FBI inspecionou local há mais de um ano
Um homem que cresceu na quinta vizinha à dos Studey, identificado como Sean Smith, disse que pelo menos dois agentes do FBI inspecionaram o local do poço há mais de um ano e fizeram perguntas. A delegação de Omaha do FBI recusou-se a falar com a "Newsweek" ou confirmar se estava a decorrer uma investigação sobre as acusações a Donald.
Smith disse que o FBI tinha prometido regressar em agosto para averiguar o local. Há semanas, o FBI apareceu e escavou parte do poço, disseram à "Newsweek" fontes das forças da lei. Mas o que encontraram não é claro. O departamento do xerife do condado de Fremont disse que não tinha sido notificado da presença da agência federal de investigação.

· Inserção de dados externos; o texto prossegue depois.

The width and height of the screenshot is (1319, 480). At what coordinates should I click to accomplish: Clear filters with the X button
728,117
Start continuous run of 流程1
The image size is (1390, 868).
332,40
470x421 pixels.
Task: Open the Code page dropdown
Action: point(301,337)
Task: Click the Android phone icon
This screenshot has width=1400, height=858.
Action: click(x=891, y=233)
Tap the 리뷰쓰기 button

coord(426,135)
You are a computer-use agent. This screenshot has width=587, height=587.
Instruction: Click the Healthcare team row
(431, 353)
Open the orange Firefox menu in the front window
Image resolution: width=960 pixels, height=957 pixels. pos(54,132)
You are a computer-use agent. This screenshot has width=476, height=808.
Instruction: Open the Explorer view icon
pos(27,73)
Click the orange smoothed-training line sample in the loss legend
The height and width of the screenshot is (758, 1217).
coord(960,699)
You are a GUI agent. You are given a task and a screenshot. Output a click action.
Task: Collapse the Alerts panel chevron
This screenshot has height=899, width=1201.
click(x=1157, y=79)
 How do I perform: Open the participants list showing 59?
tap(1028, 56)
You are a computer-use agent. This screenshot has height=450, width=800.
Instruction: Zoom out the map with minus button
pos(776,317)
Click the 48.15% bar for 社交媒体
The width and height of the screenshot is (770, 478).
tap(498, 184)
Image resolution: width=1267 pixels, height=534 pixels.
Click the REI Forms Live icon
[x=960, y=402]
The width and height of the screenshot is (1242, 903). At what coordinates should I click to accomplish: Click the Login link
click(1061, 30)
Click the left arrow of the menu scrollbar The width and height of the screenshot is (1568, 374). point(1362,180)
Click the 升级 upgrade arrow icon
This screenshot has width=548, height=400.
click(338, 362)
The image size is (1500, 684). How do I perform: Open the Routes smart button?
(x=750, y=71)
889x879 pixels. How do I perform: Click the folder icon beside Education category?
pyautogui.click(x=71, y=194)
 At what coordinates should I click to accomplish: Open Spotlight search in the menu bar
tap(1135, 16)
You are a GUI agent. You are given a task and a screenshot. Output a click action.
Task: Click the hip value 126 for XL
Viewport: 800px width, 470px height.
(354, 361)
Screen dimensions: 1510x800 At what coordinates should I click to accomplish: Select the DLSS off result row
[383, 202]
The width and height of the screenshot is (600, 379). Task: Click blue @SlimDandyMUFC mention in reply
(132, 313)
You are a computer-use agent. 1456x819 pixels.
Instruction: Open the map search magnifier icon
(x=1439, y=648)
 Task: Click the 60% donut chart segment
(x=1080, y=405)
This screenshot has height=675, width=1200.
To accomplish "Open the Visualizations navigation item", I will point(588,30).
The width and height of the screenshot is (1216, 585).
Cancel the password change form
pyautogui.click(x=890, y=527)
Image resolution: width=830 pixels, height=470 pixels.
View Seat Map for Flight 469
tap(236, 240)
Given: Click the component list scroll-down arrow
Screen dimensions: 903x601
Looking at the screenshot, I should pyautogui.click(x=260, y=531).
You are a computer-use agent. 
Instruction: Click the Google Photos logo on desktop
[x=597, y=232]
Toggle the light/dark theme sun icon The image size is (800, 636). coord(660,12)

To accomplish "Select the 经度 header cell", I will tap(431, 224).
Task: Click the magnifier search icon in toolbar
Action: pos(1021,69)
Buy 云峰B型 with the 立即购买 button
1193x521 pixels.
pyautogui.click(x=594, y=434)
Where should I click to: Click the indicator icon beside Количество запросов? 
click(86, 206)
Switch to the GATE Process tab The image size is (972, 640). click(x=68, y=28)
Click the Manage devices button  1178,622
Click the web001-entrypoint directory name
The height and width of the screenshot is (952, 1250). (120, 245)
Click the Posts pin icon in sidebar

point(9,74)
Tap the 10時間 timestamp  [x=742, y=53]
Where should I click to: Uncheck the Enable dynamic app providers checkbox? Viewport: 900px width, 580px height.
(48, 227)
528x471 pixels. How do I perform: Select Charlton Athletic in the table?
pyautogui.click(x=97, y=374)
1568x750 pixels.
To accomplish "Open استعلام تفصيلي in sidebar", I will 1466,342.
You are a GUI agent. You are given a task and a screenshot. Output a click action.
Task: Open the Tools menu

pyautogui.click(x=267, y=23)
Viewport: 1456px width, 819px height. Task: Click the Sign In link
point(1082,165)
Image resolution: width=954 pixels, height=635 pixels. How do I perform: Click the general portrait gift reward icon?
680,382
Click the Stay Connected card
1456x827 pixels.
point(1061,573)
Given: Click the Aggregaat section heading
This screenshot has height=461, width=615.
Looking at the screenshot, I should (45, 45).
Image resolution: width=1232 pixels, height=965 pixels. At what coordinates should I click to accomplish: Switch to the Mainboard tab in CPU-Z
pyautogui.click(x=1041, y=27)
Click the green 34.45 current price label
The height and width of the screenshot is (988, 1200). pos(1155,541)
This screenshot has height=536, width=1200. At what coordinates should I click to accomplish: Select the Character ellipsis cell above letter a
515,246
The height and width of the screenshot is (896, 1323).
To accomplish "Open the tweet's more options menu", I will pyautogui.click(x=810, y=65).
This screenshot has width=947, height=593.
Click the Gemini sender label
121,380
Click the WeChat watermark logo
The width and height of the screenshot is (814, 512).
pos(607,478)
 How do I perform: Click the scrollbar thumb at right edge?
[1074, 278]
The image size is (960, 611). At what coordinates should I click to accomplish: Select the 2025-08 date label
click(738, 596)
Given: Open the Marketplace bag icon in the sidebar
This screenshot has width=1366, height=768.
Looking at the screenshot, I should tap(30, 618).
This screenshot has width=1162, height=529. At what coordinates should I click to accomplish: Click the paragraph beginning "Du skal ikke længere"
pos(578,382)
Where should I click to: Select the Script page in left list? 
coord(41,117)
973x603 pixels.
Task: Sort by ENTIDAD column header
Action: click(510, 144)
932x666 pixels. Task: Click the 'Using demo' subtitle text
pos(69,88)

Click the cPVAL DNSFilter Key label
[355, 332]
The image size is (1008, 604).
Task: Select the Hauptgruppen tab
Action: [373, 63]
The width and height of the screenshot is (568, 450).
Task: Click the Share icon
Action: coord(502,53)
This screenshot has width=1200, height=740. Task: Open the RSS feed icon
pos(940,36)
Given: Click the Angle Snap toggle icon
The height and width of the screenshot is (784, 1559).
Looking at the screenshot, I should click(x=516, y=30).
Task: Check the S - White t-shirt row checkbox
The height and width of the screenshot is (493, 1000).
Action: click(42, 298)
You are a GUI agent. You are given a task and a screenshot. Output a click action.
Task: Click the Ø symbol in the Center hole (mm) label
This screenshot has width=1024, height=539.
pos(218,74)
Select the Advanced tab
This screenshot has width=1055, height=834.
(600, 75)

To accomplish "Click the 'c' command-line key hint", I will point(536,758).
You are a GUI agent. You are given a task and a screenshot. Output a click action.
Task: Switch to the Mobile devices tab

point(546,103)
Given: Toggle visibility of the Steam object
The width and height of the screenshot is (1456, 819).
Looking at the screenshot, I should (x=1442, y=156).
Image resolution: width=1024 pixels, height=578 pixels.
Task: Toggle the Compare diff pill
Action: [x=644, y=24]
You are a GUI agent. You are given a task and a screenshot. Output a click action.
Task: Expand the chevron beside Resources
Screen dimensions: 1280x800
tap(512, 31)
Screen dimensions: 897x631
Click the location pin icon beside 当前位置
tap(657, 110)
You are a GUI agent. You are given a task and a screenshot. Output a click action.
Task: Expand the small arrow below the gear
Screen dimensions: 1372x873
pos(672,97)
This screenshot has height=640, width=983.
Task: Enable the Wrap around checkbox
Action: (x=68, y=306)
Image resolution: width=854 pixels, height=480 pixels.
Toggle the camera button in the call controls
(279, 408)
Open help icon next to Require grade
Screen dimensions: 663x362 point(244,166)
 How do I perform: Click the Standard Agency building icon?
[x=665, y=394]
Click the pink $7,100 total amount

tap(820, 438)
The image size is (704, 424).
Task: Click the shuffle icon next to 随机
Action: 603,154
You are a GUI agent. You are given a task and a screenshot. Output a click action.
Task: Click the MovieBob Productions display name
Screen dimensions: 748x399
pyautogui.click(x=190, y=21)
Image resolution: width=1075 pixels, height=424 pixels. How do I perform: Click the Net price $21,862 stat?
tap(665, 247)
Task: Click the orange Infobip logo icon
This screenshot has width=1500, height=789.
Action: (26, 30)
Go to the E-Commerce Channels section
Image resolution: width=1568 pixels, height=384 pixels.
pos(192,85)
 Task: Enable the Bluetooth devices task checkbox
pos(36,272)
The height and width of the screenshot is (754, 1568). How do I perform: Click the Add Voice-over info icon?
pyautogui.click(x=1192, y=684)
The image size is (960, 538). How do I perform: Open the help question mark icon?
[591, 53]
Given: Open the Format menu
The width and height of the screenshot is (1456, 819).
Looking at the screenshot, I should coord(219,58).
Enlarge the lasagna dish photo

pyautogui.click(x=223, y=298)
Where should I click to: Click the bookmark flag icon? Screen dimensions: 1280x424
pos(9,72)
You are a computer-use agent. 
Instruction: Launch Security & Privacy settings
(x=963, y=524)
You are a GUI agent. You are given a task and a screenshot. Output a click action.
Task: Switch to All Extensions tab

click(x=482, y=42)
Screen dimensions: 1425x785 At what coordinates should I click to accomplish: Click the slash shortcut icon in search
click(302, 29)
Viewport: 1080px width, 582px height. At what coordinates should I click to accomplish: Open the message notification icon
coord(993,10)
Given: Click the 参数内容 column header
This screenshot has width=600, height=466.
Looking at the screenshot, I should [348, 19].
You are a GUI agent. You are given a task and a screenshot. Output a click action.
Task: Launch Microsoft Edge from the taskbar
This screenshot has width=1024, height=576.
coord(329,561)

A Divisão de Investigação Criminal (DIC) de Iowa é esperada na segunda-feira no local. O passo seguinte será utilizar um sonar, onde a terra permitir, para averiguar o subsolo e depois escavar os locais à procura de restos humanos. "Tudo o que quero é que se dê alguma paz às pessoas e estas mulheres tenham um enterro adequado", disse Lucy Studey.
O gabinete do xerife, com um orçamento de 1,8 milhões de dólares, sensivelmente o mesmo valor em euros, coloca o custo da perfuração do poço em cerca de 25 mil euros, com uma escavação completa a poder ascender aos 300 mil. "Se for necessário, derreto o orçamento do condado, mas vou fazer a escavação", disse o xerife, acrescentando que acolheria de bom grado a ajuda do FBI.
Para além do DCI de Iowa, que sai na segunda-feira para inspecionar a área e possivelmente ajudar no esforço, Aistrope disse que o Departamento de Polícia de Omaha ofereceu ajuda nas perícias, uma vez que as vítimas, segundo Lucy, eram maioritariamente daquela cidade do estado vizinho do Nebrasca.
Entretanto, várias agências estão a procurar registos sobre Donald Studey e pessoas desaparecidas para ver se há correspondência com a descrição que Lucy Studey faz das mulheres que terão sido enterradas no poço.